* [What you have to do]:
Everything from the line containing "You are a computer-use agent. Viewport: 1394px" through the last line of the material must be restated word for word, and only that.

* [Supplied entries]:

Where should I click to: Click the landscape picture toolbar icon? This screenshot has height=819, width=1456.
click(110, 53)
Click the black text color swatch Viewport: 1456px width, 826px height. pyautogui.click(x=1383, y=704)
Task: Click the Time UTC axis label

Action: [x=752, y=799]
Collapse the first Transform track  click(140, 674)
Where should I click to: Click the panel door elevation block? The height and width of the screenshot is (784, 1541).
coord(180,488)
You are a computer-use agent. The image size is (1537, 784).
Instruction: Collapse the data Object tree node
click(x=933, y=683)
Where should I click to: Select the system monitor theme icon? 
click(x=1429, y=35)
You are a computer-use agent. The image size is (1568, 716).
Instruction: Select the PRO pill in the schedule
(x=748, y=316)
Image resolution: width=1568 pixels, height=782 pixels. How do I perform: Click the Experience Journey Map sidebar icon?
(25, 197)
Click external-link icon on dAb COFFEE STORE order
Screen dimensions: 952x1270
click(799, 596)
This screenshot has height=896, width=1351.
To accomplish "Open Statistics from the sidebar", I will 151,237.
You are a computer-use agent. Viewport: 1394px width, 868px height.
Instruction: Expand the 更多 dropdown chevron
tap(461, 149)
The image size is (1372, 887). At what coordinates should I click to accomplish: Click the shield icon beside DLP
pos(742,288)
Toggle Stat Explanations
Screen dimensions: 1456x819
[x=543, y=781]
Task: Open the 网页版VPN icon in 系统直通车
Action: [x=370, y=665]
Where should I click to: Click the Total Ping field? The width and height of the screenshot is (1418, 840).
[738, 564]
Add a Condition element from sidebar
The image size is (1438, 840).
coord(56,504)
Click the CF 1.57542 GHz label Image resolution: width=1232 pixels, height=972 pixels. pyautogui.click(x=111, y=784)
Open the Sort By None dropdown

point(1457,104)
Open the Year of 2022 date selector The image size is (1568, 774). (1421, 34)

* [Written solution]:
You are a computer-use agent. Viewport: 1394px width, 868px height.
Instruction: Expand the 更多 dropdown chevron
tap(461, 149)
The image size is (1372, 887). At what coordinates should I click to accomplish: Click the shield icon beside DLP
pos(742,288)
Toggle Stat Explanations
Screen dimensions: 1456x819
[x=543, y=781]
Task: Open the 网页版VPN icon in 系统直通车
Action: [x=370, y=665]
Where should I click to: Click the Total Ping field? The width and height of the screenshot is (1418, 840).
[738, 564]
Add a Condition element from sidebar
The image size is (1438, 840).
coord(56,504)
Click the CF 1.57542 GHz label Image resolution: width=1232 pixels, height=972 pixels. pyautogui.click(x=111, y=784)
Open the Sort By None dropdown

point(1457,104)
Open the Year of 2022 date selector The image size is (1568, 774). (1421, 34)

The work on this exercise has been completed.